Although Saudi Arabia adopted Wahhabism — a form of Salafism,
purified, austere, puritanical, and rigorous as a religious doctrine — it
supported the Muslim Brotherhood movement, whose doctrine, more
flexible, seeks to reconcile Islamic tradition and Western political
experience, to counter socialism and Nasserism in the Arab world.

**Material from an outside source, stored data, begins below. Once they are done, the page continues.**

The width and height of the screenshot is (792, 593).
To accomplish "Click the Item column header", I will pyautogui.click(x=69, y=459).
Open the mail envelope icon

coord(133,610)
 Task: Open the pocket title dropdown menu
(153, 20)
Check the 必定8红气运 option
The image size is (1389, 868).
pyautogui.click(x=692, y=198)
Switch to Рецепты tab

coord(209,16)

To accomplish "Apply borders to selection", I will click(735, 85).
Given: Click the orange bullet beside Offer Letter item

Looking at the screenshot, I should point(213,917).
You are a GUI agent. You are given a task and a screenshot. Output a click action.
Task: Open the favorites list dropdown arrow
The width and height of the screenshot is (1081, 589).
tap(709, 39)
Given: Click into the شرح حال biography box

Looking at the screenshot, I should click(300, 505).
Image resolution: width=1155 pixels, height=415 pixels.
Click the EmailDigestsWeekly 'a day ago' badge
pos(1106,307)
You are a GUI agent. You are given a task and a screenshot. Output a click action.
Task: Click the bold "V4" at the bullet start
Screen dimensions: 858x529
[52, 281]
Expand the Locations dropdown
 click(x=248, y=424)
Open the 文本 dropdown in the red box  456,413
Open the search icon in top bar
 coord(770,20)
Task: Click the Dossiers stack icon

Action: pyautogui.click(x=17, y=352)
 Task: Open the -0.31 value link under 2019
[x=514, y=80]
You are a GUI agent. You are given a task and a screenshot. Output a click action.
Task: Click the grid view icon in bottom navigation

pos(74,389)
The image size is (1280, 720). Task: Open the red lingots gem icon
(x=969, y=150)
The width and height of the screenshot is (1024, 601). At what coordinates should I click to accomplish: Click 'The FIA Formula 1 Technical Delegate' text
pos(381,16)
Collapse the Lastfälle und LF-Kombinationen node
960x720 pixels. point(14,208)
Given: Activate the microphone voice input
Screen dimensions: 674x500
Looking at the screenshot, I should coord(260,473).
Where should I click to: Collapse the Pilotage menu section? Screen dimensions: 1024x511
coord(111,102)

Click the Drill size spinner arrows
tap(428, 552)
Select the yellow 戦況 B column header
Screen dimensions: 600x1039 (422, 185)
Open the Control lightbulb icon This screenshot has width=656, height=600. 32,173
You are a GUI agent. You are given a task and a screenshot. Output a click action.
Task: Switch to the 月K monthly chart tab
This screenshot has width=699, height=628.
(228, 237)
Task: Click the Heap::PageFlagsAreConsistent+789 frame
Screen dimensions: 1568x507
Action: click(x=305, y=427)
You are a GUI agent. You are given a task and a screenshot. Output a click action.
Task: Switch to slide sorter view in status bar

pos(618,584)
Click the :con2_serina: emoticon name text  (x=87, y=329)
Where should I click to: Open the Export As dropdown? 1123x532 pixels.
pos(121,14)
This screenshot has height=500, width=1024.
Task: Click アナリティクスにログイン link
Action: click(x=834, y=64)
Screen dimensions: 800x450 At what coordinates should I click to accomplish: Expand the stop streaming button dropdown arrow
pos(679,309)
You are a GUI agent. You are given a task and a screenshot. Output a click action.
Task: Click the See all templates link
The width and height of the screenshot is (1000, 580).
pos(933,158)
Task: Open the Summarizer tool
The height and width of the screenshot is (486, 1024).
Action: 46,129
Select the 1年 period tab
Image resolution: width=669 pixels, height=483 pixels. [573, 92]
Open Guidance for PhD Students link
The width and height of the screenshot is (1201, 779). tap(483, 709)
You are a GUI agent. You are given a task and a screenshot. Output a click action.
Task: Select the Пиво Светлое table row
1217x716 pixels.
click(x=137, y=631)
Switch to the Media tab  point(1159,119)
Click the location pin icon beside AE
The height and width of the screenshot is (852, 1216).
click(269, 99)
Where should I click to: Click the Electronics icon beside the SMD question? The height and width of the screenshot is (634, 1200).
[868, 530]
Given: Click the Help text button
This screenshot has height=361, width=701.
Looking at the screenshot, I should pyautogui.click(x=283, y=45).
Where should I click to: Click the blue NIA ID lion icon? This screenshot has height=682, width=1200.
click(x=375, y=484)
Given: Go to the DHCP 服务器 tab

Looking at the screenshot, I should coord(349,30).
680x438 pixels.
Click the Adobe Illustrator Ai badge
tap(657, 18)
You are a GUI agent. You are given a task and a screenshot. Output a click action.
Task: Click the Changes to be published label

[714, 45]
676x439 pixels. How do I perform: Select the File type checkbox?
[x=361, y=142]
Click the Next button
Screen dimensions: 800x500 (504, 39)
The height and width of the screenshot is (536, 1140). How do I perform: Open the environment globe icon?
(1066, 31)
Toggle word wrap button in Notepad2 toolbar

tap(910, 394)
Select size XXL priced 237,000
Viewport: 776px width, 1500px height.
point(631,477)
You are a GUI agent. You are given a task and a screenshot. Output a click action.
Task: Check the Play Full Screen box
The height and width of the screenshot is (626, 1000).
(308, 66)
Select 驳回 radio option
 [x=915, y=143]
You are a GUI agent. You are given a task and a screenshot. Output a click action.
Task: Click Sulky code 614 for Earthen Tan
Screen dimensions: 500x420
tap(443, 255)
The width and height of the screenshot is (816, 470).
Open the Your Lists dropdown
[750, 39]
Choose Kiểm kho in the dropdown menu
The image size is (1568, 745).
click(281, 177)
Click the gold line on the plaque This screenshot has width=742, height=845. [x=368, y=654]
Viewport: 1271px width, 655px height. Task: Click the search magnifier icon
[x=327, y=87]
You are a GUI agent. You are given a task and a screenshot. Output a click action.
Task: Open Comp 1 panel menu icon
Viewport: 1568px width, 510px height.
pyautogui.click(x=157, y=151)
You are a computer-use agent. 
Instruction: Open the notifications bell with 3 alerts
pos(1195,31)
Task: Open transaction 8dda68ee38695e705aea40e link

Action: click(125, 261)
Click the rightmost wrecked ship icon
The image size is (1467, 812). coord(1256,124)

The same goal was followed by President Anwar El-Sadat in the 1970s to
remove Nasser's legacy and support the change of Egypt's external
alliances towards the West and the Gulf oil monarchies. Saudi Arabia
continued as well after the death of Nasser to lend its support to the
Muslim Brotherhood, as long as it served its interest to fight liberal and
secular forces and support the role of religion in politics. It was perceived
and used as a tool of its foreign policy.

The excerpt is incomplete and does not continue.